Hi
Please could all discussions on this topic be taken off the rollout list
and be conducted in Savannah where it belongs.
https://savannah.cern.ch/bugs/index.php?func=detailitem&item_id=6213
The ETT needs to be consistence for all information providers. If there
is an error in a specific dynamic plug-in, please open an new bug. If a
general change needs made to all dynamic plug-ins, this needs to be
documented in bug number 6213 and new bug should opened to specifically
implement this across all dynamic plug-ins.
Thanks
Laurence
Rod Walker wrote:
> Hi,
> Bells and whistles are all very well but can I bring this discussion
> back to the original point. My CE has a queue for the atlas VO, no
> tricky policies and free cpus but is publishing a large ERT.
>
> $MaxTime=(($TotalJobs * $WallTime) - $UsedTime) / $TCPU;
> is rubbish. What should it be replaced by and how?
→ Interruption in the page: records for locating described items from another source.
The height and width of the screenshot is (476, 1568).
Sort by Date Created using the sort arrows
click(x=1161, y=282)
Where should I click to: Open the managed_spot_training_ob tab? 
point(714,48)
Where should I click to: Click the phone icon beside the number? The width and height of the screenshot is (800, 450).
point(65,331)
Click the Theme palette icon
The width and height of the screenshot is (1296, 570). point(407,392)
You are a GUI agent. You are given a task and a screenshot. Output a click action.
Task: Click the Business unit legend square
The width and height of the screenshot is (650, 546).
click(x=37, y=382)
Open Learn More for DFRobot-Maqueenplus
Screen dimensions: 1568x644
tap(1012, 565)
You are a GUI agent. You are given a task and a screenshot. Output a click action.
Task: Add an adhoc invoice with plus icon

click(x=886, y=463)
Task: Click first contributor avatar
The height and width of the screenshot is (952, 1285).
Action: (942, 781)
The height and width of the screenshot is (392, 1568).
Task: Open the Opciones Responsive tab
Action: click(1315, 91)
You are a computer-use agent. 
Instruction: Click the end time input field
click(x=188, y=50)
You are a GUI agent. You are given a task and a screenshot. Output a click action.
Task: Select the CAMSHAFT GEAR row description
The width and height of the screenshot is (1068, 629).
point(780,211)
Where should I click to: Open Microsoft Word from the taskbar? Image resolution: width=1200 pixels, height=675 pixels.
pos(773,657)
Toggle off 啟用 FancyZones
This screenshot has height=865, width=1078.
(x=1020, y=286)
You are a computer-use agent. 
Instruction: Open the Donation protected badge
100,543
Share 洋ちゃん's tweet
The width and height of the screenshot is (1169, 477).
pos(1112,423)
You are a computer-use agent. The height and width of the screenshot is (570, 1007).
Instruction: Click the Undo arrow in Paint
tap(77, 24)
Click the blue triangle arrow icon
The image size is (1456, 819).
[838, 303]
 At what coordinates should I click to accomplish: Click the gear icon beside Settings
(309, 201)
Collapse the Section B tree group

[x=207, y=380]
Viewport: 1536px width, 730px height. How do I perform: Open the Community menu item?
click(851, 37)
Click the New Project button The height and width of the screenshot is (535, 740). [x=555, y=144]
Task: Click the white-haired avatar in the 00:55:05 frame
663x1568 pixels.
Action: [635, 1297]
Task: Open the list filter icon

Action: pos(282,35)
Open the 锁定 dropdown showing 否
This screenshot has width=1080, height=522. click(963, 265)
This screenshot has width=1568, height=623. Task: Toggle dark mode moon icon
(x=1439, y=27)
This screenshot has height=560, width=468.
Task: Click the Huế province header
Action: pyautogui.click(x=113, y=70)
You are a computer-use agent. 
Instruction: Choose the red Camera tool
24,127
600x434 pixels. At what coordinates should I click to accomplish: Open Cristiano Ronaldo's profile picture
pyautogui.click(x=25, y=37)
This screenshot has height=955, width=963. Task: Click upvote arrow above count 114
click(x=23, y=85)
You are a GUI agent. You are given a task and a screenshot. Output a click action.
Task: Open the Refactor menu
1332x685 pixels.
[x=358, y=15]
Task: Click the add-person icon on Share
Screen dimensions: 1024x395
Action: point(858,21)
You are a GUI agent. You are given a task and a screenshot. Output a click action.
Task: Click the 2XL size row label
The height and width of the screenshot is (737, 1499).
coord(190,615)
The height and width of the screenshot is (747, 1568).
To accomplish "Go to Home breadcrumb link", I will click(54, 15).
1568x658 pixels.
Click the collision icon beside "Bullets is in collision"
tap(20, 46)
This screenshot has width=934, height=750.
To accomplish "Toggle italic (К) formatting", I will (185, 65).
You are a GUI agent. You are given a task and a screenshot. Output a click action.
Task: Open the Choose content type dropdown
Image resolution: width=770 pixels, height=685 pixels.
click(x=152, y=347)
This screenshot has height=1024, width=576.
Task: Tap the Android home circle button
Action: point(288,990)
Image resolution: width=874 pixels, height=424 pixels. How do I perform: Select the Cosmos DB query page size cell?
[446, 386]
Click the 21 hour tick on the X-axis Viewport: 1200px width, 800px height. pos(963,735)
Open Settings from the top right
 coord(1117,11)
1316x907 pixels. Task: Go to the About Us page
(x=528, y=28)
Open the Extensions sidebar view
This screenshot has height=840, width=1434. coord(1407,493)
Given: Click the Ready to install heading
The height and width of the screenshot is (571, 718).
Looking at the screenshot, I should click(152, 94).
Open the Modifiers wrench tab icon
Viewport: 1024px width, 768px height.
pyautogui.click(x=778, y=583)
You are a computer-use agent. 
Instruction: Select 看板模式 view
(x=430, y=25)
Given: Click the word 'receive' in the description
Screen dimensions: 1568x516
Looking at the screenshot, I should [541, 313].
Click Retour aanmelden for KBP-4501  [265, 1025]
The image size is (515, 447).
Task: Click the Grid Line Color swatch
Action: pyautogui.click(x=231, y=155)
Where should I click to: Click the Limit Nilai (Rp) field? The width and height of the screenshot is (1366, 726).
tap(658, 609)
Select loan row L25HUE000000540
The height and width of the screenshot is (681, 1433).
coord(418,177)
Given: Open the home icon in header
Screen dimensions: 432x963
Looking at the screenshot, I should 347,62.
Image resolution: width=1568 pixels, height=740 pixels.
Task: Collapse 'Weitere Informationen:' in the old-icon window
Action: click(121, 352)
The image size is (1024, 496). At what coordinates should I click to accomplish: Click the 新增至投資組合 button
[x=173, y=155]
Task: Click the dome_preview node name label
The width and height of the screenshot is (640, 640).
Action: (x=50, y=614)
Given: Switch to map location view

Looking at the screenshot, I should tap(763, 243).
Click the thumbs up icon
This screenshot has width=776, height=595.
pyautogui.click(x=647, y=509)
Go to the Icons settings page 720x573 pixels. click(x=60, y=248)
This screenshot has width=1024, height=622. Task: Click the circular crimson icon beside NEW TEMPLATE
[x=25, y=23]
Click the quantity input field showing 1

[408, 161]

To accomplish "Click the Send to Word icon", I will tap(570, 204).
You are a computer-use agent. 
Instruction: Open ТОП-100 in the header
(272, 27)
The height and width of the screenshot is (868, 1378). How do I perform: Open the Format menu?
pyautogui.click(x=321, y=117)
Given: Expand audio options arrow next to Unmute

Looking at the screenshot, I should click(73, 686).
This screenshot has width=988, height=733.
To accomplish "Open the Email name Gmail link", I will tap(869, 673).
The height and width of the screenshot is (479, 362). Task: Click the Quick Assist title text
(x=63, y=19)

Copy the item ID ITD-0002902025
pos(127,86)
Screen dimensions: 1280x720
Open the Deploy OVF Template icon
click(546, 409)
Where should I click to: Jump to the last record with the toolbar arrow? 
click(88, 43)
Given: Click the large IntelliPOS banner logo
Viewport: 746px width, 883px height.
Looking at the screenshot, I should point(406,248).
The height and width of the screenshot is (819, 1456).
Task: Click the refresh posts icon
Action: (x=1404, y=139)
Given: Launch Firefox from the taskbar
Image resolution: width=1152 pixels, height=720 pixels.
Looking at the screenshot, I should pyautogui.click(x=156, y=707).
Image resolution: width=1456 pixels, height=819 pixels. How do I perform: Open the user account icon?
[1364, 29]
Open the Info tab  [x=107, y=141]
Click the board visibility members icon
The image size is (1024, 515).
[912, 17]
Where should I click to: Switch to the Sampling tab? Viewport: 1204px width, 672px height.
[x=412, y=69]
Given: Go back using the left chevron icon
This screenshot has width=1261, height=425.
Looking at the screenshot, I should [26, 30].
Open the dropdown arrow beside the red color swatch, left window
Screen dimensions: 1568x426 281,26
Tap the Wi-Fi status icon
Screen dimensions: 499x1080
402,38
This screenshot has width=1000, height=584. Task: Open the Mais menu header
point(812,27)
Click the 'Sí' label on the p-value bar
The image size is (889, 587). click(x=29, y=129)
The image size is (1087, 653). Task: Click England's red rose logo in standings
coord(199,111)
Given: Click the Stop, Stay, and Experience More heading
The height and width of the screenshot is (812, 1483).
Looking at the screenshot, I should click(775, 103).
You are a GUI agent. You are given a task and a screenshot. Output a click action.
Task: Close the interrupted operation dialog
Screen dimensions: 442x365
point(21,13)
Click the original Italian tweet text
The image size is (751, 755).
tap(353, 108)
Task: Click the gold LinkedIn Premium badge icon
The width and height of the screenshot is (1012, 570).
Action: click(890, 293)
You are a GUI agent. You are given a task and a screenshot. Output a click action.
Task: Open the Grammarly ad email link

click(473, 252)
> How about an optional update to /opt/lcg/libexec/lcg-info-dynamic-pbs
> if ($QueuedJobs == 0){
> $MaxTime=0
> }
> or && $FreeCPU >0 to be extra safe.
>
> Sites which don`t update may get fewer jobs.
>
> Cheers,
> Rod.
>
> Jeff Templon wrote:
>
> >Hi,
> >
> >On Tue, 2005-02-15 at 18:43, Burke, S (Stephen) wrote:
> >
> >
> >
> >>The disclaimers on that page suggest that in general it won't give a
> >>useful answer. Also it says that it calculates the earliest possible
> >>start time, which isn't really what you want. I regularly argue that
> you
> >>should err on the side of pessimism - better for a site to repel
> jobs it
> >>could run than attract jobs it can't.
> >>
> >>
> >
> >The new method takes a compromise -- it's neither optimistic nor
> >pessimistic ;-) It simply looks at the current state, and predicts that
> >your job will fare similarly to what's observed now.
> >
> >I guess there is one optimistic point: if you ask for an ERT for a VO
> >for which no jobs are currently waiting in the queue, and there are free
> >CPUs, it "sees no reason to expect" that your job won't run immediately
> >;-)
> >
> >
> >
> >> Another point is that the values published across sites need to be
> >>reasonably compatible, so methods for different batch systems which
> give
> >>substantially different answers aren't a good idea. A simple example of
> >>that is that early in EDG the BQS info provider at Lyon always
> published
> >>an ETT of at least 120 seconds because it took that long to start any
> >>job, whereas PBS published zero (and still does) for empty queues. The
> >>
> >>
> >
> >This will have to shake out as we gain experience. If we ever reach the
> >high-priority use case (run my job NOW) then we will need to report
> >rather accurately. Someone who wants their job started within 15
> >seconds (yes, I know, better not use the RB) will not be happy landing
> >at NIKHEF, where the scheduler cycle time is two minutes. It seems like
> >fast-response and large capacity are orthogonal; the more jobs and WNs
> >you have, the more time it takes to run a schedule cycle. At least for
> >a nontrivial scheduler.
> >
> > JT
> >
> >
> >
> >
>
> --
> Rod Walker +1 6042913051
>
|